=== Work to be completed ===
Transcribe every line from the one containing "Task: Hide keyboard row with chevron down" through the end of the records below, exactly, but not the pictures.
*** Input data Section Begins ***
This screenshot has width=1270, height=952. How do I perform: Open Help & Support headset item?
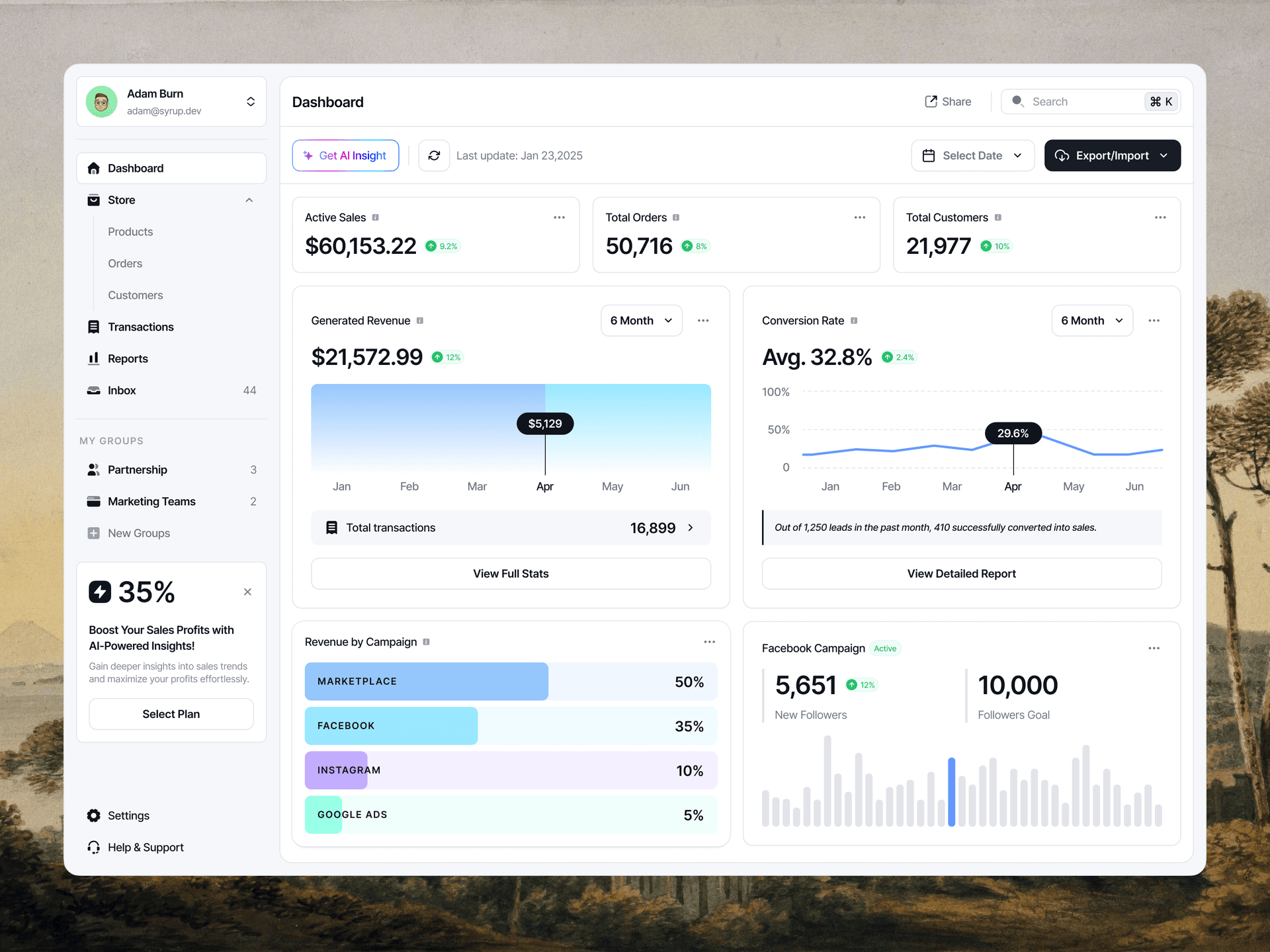pyautogui.click(x=94, y=847)
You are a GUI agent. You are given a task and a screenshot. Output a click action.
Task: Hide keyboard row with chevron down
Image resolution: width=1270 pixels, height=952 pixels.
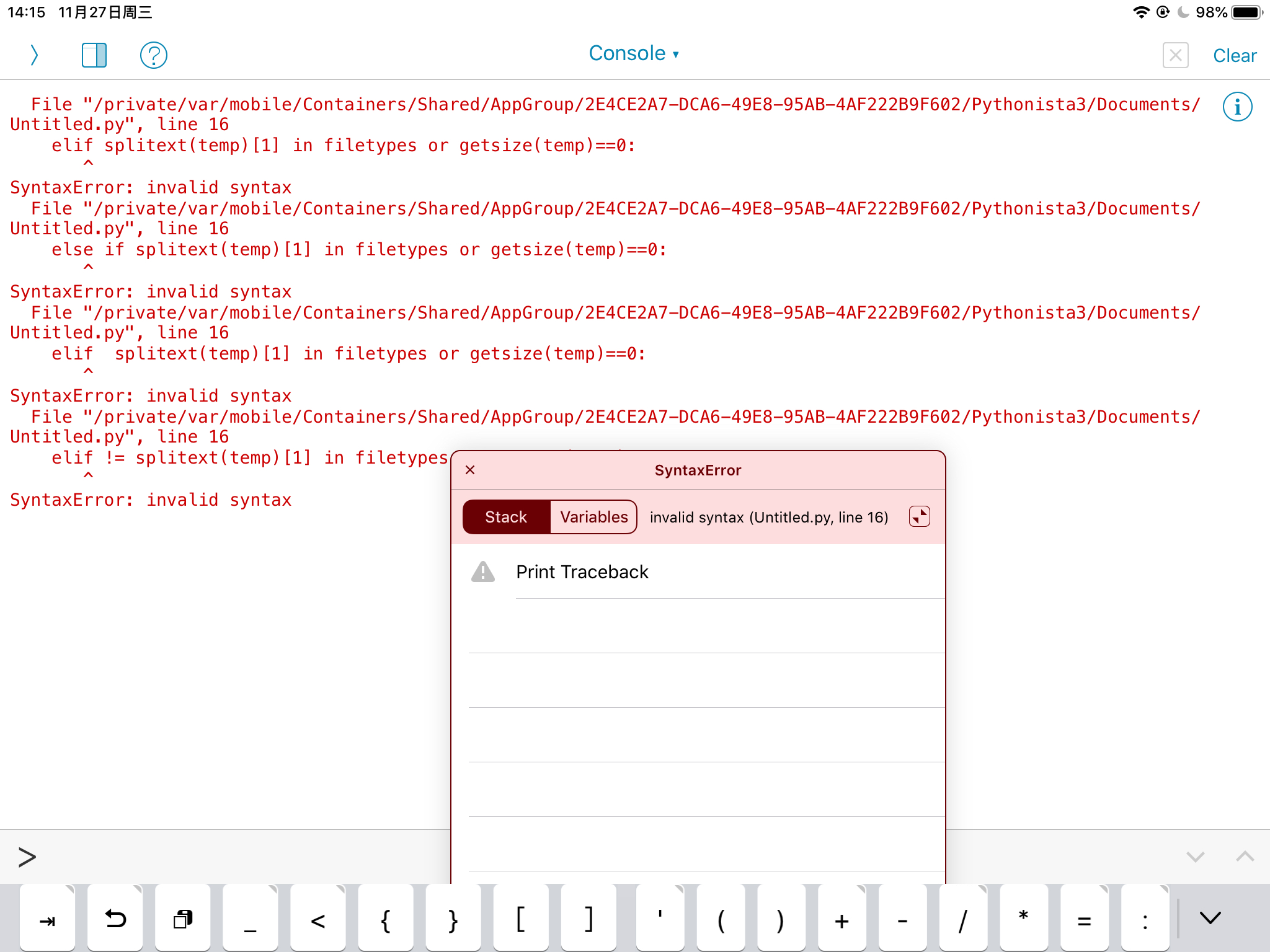tap(1210, 918)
*** Input data Section Ends ***
=== Written response ===
Task: Hide keyboard row with chevron down
Image resolution: width=1270 pixels, height=952 pixels.
tap(1210, 918)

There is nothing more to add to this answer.